* **SELECTED TEXT**
────
Warmer Climate Expected to Hamper Pine Plantations

Scientists predict that young lodgepole pine planted today in the correct seed planning zone in British Columbia will be poorly suited to that site's temperatures by 2020. Since mean annual temperature is a prominent driver of lodgepole pine's productivity, this consequence of climatic change is troubling for forestry.

Within 15 years, mean annual temperatures for the Prince George and the Bulkley Valley seed planning zones (SPZ) are expected to exceed those experienced in the Nelson SPZ between 1960 and 1990. By 2050, temperatures throughout the province could top temperatures of the late 1900s for any area in BC currently growing lodgepole pine. Forecasts call for mean annual temperatures of this tree's seed zones climbing from an average of 2.0 °C in 1990 to 3.4 °C in 2020 and 4.6 °C in 2050.

These predictions are enabled by ClimateBC computer software that provides precipitation and temperature minimums and maximums for any location in BC. The application, developed by University of BC and Ministry of Forests and Range, integrates climate prediction models to forecast and map changes in weather. It also estimates variables influencing biological processes including frost-free days, degree-days and snowfall.


T. Wang, A. Hamann, D.L. Spittlehouse and S.N. Aitken. 2006. Development of scale-free climate data for Western Canada for use in resource management. International Journal of Climatology. 26(3): 383-397.
────
* **RECORDS SHOWN**
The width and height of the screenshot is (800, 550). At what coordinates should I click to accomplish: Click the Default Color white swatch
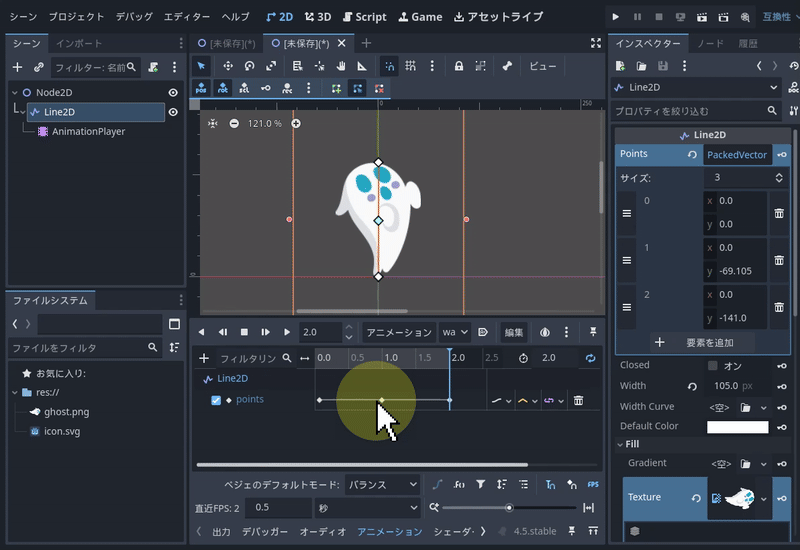[x=737, y=427]
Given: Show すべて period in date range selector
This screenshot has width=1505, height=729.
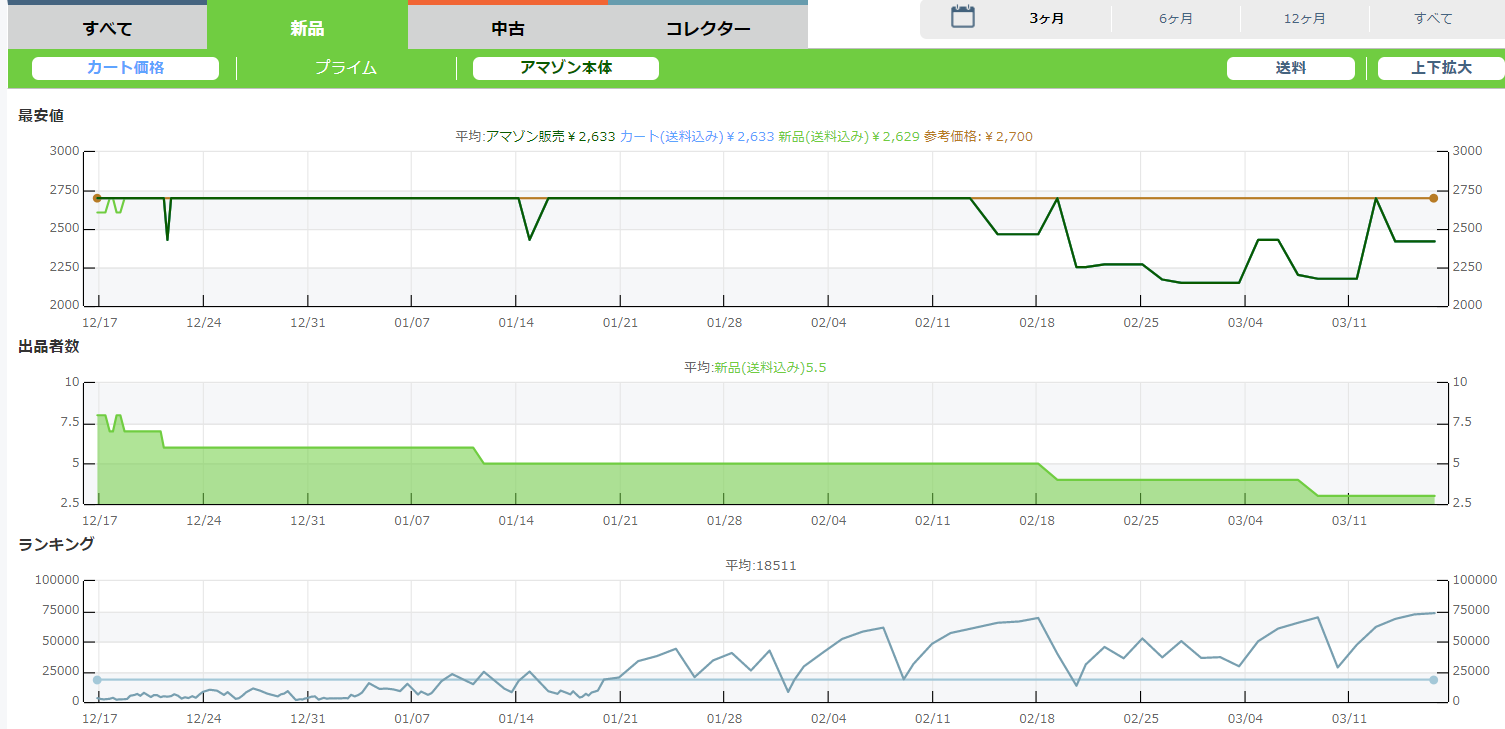Looking at the screenshot, I should (1433, 19).
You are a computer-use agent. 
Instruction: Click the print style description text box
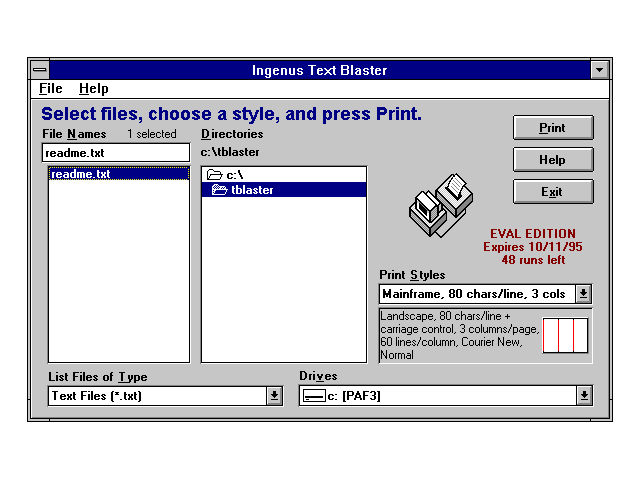(459, 335)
────
* **TO DO**
Write out the part of the pine plantation text from "Warmer Climate Expected" up to and including "troubling for forestry." word for word.

* **RESULT**
Warmer Climate Expected to Hamper Pine Plantations

Scientists predict that young lodgepole pine planted today in the correct seed planning zone in British Columbia will be poorly suited to that site's temperatures by 2020. Since mean annual temperature is a prominent driver of lodgepole pine's productivity, this consequence of climatic change is troubling for forestry.